O chefe de divisão de Águas e Saneamento da Câmara Municipal de Anadia, Carlos Cosme, desmontou, na penúltima quinta-feira, a pronúncia que recai sobre o ex-presidente da Câmara Municipal de Anadia, Litério Marques, da prática de um crime de poluição.
Segundo o despacho de pronúncia, o arguido “ordenou aos serviços camarários que procedessem a escavações numa zona do Vale Salgueiro, tendo mandado abater dezenas de milhares de árvores, sem que tenha existido qualquer deliberação camarária ou qualquer decisão de licenciamento de obras por parte da autarquia”.
A mando do então presidente da Câmara, terão ainda sido retiradas daquele local dezenas de toneladas de saibro e, no seu lugar, foram despejadas várias toneladas de entulho que incorporavam substâncias como crómio, chumbo e outros metais pesados utilizados em tintas e materiais de construção.
As operações, alegadamente, realizadas pela autarquia provocaram “um forte risco de contaminação dos solos e das águas por disseminação das referidas substâncias com potenciais implicações para o consumo da população a médio/longo prazo”, lê-se no despacho de pronúncia.
No âmbito deste caso, a autarquia já tinha sido condenada em 2010 pelo Tribunal Administrativo e Fiscal de Viseu por violação de diversa legislação ambiental, incluindo o regime jurídico da REN, a Lei de Bases do Ambiente e o próprio PDM de Anadia.

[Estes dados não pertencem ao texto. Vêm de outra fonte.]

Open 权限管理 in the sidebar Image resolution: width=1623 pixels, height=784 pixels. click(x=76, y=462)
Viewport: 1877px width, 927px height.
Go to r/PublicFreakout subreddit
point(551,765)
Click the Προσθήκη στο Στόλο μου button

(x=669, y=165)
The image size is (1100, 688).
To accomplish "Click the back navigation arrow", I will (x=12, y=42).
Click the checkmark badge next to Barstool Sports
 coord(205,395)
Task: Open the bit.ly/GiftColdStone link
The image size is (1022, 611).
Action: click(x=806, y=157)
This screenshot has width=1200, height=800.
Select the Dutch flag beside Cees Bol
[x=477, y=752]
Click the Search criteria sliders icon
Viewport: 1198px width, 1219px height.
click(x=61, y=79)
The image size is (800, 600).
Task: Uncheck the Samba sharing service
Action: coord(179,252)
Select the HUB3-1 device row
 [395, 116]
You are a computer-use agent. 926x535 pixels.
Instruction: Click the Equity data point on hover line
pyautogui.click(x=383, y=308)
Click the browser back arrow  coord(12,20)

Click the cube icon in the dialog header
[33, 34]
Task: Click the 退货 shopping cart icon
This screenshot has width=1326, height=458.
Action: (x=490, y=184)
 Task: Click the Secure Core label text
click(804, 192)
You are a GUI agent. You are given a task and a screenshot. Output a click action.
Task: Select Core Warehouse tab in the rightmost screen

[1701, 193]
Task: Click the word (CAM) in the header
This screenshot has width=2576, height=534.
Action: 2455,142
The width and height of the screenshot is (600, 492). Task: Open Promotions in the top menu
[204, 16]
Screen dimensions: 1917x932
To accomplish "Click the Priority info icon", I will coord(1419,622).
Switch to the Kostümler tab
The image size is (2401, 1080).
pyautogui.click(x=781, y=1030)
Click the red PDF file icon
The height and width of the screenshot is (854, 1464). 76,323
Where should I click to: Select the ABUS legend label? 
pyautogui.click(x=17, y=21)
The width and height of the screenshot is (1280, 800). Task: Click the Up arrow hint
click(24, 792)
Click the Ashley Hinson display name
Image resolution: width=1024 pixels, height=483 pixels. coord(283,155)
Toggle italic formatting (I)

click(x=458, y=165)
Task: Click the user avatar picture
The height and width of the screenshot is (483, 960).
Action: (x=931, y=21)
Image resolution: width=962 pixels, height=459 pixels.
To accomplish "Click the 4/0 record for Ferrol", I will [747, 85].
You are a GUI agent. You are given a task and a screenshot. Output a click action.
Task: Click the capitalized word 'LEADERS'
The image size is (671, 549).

O tribunal ordenou então à autarquia que procedesse à limpeza daquela área e retirasse todo o entulho.
Agora, Carlos Cosme explicou que “a Câmara foi adquirindo os terrenos ao longo tempo”, negando que tenha sido feito qualquer abate. “Se alguma árvore fosse abatida, enquanto chefe de divisão tinha conhecimento, uma vez que isso estava sob a minha alçada”, afirmou, explicando que “sempre foi regra que os terrenos eram comprados sem árvores”.
Esclareceu ainda que “quando chegámos já havia buracos e nós apenas os alargamos para extrair saibro que iam para obras nossas ou para as associações do concelho”.

Relativamente aos 269 mil metros cúbicos de saibro, avaliados em dois milhões de euros, que terão sido tirados do local, Carlos Cosme explicou que “são números impossíveis e facilmente desmontáveis”. “O buraco tinha cerca de seis ou sete mil metros, com uma profundidade de três a quatro metros, pelo que no máximo terão sido retirados cerca de 25 mil metros cúbicos”. “Quem escreveu 269 mil metros cúbicos, não tem noção. Isso dava uma fila de camiões até ao Algarve”, afirmou.
Relativamente à quantidade de terra vegetal que foi extraída, Carlos Cosme explicou que “nem metade desse valor foi retirado, assim como dos 134.500 metros cúbicos de entulho que dizem terem sido despejados, nem 700 metros cúbicos foram despejados”, explicando que “a Câmara nunca despejou entulho nos buracos”. “Nós colocávamos resíduos de construções e demolições que depois eram encaminhados para Portunhos, onde existe um aterro de inertes licenciado. O que se passava é que aquele local era utilizado pelos particulares que iam lá despejar lixo, o que até nos levou a colocar um sinal a proibir tais despejos.”

Relativamente à contaminação dos aquíferos, o técnico camarário afirmou ser mentira, afirmando que “as nossas águas são puras. Se quiserem vão à Câmara que temos lá todas as análises”.